# helmet injury rockclimbing



## darkstar (Dec 20, 2005)

http://www.rockclimbing.com/topic/103394 you dacide what helmet you want to wear huh?


----------



## smokechase II (Dec 20, 2005)

Looks like a Monday or a Friday on the stitches.
Anybody got anything to say on polycarb helmets or what they think is the best protection?
Thanks


----------



## Sizzle-Chest (Dec 20, 2005)

thats gruesome


----------



## kf_tree (Dec 20, 2005)

darkstar said:


> http://www.rockclimbing.com/topic/103394 you dacide what helmet you want to wear huh?



so what do you wear when rock or ice climbing?


----------



## darkstar (Dec 21, 2005)

*.*

A brain bucket of course :bang:


----------



## luckycutter (Dec 21, 2005)

I think it is fair to say that the helmet took a lot of force from what was a major impact. Yes the scalp was chewed up, but normally an impact of that magnitude would have taken the head clean off, or atleast a major concussion. Most helmets of that nature are designed for a single impact of a base ball sized rock going at x miles an hour. Another thing to bare in mind is hat many such helmets are designed to last for only a few years as they do get brittle from exposure to the sun. Know your gear. Your life depends on it.


----------



## begleytree (Dec 21, 2005)

Actually standard is an 8lb steel ball dropped from 5 feet onto the headgear.
Your head in it at the time of test is optional 
-Ralph


----------



## moss (Dec 21, 2005)

Based on the description of the accident it sounds like the uncontrolled swing into an overhanging sharp-edged ledge during a rappel was more of a factor than what kind of helmet they were wearing.

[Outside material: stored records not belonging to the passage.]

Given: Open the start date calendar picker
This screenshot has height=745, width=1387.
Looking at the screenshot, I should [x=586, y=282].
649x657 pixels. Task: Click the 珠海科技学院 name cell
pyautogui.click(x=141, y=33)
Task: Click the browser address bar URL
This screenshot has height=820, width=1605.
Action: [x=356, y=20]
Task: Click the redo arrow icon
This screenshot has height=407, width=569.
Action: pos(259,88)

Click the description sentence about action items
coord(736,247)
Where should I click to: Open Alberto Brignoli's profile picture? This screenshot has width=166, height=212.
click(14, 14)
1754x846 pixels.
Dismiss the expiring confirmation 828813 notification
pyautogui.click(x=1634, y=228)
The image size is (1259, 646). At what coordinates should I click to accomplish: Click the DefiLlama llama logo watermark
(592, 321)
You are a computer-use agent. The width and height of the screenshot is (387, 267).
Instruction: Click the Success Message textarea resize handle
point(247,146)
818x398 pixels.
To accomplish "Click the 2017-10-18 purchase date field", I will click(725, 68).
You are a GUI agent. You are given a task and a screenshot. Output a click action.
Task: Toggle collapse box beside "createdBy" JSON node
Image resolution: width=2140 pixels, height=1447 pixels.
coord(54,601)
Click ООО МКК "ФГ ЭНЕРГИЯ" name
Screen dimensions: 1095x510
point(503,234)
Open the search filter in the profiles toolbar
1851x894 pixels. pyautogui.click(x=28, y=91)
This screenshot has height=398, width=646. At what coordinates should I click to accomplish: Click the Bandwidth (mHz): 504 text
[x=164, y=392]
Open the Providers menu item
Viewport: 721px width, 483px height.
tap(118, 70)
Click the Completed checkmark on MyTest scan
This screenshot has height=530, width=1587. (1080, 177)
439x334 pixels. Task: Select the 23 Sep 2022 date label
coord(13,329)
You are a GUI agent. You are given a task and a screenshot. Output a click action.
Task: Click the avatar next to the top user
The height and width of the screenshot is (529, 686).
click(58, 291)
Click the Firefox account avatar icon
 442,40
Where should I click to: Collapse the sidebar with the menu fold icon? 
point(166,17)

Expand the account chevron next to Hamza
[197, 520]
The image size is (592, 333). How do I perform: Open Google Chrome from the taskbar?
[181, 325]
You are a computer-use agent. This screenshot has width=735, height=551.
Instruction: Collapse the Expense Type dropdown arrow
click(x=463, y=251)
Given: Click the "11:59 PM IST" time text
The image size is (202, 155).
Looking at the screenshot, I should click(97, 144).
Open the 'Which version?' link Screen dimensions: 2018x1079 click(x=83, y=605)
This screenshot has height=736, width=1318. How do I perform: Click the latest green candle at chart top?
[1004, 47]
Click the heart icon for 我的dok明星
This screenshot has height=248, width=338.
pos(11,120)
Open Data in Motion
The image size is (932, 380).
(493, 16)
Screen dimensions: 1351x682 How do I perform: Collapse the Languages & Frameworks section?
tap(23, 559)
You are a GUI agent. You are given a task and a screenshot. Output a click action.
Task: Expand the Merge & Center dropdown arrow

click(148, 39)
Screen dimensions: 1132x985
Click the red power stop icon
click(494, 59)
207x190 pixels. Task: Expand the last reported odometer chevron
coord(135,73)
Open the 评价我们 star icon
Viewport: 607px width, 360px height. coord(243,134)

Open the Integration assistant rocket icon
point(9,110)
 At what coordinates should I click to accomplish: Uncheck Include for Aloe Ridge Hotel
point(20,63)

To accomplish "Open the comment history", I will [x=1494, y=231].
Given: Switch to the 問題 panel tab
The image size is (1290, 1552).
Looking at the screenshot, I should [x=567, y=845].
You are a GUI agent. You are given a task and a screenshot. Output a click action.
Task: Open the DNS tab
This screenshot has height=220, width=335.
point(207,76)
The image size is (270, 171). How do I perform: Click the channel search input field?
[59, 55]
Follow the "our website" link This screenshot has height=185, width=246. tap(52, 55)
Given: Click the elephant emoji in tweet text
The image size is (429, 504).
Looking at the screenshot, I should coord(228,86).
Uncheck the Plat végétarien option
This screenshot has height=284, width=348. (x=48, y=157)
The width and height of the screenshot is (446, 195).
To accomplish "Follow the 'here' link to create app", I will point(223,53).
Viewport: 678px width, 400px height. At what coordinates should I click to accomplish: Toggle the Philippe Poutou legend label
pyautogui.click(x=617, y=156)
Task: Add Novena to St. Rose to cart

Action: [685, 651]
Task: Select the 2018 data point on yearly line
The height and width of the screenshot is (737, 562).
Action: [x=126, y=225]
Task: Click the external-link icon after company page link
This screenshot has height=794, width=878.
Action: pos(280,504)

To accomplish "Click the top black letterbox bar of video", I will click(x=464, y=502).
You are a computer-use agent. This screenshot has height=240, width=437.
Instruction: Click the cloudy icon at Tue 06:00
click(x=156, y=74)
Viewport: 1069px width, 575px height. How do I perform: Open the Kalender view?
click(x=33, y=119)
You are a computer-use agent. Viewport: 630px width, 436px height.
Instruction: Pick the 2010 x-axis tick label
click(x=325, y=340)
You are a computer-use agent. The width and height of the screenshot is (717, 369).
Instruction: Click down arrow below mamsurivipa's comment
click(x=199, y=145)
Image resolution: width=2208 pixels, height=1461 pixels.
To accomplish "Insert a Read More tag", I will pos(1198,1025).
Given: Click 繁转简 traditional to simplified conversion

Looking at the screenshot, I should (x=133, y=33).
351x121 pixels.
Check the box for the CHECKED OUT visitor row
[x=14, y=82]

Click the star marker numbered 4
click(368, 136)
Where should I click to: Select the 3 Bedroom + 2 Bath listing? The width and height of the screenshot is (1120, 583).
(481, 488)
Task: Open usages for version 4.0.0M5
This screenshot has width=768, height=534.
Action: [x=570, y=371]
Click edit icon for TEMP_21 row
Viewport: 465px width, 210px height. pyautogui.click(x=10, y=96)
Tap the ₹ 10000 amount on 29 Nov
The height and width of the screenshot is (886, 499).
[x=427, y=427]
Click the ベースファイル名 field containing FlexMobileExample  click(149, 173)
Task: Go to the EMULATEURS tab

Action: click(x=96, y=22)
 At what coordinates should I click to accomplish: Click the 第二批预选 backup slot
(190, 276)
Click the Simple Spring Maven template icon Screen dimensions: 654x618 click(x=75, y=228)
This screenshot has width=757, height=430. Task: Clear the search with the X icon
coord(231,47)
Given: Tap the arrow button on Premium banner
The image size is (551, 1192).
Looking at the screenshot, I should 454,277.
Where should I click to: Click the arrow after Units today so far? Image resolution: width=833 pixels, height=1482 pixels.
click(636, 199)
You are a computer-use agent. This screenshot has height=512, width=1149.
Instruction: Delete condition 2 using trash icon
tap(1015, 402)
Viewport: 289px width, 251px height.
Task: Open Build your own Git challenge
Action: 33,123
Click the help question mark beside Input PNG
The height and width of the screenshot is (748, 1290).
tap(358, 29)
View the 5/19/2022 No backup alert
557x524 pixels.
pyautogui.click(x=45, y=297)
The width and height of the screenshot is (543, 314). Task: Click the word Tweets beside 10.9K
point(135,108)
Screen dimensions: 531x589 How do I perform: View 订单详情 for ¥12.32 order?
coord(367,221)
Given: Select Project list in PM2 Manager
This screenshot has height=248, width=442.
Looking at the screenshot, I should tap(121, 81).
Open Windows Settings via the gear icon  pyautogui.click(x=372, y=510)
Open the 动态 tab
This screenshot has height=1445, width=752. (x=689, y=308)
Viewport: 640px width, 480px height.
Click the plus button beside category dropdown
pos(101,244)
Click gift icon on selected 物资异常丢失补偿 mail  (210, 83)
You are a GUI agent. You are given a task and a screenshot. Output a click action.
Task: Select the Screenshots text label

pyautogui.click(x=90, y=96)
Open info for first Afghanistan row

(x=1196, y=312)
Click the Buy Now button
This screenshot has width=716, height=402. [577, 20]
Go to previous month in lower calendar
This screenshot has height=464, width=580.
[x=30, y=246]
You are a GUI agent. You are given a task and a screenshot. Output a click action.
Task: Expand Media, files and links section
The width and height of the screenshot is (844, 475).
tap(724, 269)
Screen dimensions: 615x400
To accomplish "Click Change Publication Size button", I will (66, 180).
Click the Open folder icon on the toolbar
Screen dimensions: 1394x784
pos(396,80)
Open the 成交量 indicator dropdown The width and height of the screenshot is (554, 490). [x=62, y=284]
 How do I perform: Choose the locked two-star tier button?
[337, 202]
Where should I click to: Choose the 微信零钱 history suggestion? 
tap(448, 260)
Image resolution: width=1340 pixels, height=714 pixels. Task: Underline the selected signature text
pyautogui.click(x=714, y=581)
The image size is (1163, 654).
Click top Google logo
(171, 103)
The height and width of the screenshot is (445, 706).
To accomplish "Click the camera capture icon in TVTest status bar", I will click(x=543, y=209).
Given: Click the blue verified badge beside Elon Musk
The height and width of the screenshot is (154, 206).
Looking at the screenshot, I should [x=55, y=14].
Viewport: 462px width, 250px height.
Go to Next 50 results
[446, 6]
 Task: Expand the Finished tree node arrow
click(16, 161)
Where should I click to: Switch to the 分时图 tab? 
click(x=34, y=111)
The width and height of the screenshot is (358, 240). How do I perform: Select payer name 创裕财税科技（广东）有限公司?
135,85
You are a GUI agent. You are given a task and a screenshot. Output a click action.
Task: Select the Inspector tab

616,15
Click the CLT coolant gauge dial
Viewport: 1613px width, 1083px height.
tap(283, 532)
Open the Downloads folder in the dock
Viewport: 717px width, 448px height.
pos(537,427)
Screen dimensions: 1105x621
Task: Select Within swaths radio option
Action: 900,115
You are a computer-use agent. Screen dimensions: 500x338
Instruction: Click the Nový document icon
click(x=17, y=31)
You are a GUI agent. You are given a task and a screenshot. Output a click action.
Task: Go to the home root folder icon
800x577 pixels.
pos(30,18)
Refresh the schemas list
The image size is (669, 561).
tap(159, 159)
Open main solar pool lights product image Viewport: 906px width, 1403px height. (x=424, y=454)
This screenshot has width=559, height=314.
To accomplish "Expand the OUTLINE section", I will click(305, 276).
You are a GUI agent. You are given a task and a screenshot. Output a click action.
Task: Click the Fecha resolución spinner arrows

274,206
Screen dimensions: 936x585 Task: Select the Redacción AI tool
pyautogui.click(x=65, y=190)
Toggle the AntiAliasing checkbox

That said, the ultra-light Petzl Meteor helmet that the victim was wearing doesn't inspire confidence. I can't imagine that an arborist would want to use the Meteor for day-to-day work, it just wouldn't hold up and it's not designed to.
-moss


----------



## Eagle1 (Dec 23, 2005)

off the topic but did you all read on in that forum? They sound like us..LOL


----------



## notahacker (Dec 23, 2005)

Eagle1 said:


> off the topic but did you all read on in that forum? They sound like us..LOL



I noticed that too!


----------



## darkstar (Dec 23, 2005)

Im a member of several different rock climbing forums and while they do sound like us ,trust me on this one .Rockclimbers are much more petty and bichhyy. Climbers have this almost not understandable set of rules that we generally try to inforce on each other. One side is the trad climbers traditional climbers and the other sides are the sport climbers and the boulderers. Now you can be all threebut rockclimbers love to whine and moan about exactly what rules apply to what rocks . 
I find the tree climbers to be overall much more open to new ideas and less prone to point the finger. I generall get alot more out of reading the tree men post than the rockclimbers.


----------